Book Reviews and Notes

Molly Worthen's remarkable Apostles of Reason is an authoritative guide to the past six decades of American evangelical Christianity. It is one of the most important accounts we now have on post-World War II evangelicalism, alongside books such as Joel Carpenter's Revive Us Again , Darren Dochuk's From Bible Belt to Sunbelt , and Steven Miller's The Age of Evangelicalism . Yet Worthen's highly engaging book may not garner as much of an audience among American evangelicals as one might hope, because in the contest between evangelical conservatives and myriad evangelical dissenters, Worthen is not hesitant to take sides. Her preference is for the dissenters.

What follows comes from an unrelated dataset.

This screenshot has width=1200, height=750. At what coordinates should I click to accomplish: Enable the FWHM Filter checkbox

Worthen's wide-ranging survey centers on evangelicals' quest for certainty and biblical authority, and especially the effort to defend the doctrine of inerrancy. From Carl Henry, the founding editor of Christianity Today , to the leaders of the Southern Baptist Convention's "Conservative Resurgence," traditionalist evangelicals have elevated inerrancy as an indispensable precept for Bible-believing Christians. Inerrancy posits that the Bible (in the original manuscripts) is "God-breathed," authored by the Holy Spirit working through inspired saints, and is therefore entirely free from factual or ethical error. The obvious problem with inerrancy is that it never solves debates over the scripture's meaning: even conservatives do not agree on all manner of biblical issues, from the proper method of baptism to the theology of the end times.

Worthen takes a skeptical--even hostile--view of the real agenda of the inerrantists. Whether they perceive it or not, the "doctrine of inerrancy was a comforting gauze that concealed a great deal of ugliness," she says. It was and is, "in essence, a means of managing the Bible's vulnerability to subjective judgment" (199). Evangelicalism, Worthen contends, has always been a multivalent, fractious conglomeration of perspectives rather than a unified set of principles. Anyone who suggests that there is a set of defining evangelical doctrines--as the authors of The Fundamentals argued a century ago, just as today's conservative seminarians do--are really acting on their anxiety about free inquiry and about their movement's impermanent qualities.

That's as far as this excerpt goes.